In Design for The Real World (1971), Papanek saw engaging with activism and the market as antithetical. Post-fordism has eradicated prior distinctions, whereby today co-design is being simultaneously applied to improving labour relations, consumption and political activism, by bringing a wide range of actors together to identify and develop that which is to come. In this context, it is not unusual that participation and co-design act as a conduit for market forces and other forms of private interest. This has again – but in different ways than in the 1970s – intensified the discourse in co-design on the political and public sphere.
Authors are invited to submit research papers in relation to one or more of the questions below:
- What are the consequences, tensions and challenges of co-design engaging with the public realm when that realm is increasingly entangled with private forces?

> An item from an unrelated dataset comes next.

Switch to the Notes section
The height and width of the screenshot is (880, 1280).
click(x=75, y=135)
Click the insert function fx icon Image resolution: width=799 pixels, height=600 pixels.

- What concepts, frameworks, tools, methods are used and what values are pursued to answer these challenges?
- In an era of growing social, ecological and economic injustice, is the answer found in the mobilisation of all possible forces, including design, in order to challenge the marketisation of the political?
- Or, on the contrary, is the answer to pull back and rethink co-design in this era of blurred boundaries?
- Additionally, are divisions between public and private productive; or are there other alternatives?
Fieldwork can be used to enrich the discussion on the above questions and to allow to revisit co-design addressing the public realm in a Post-Fordist era.
Deadline for paper submission 30th of September 2016.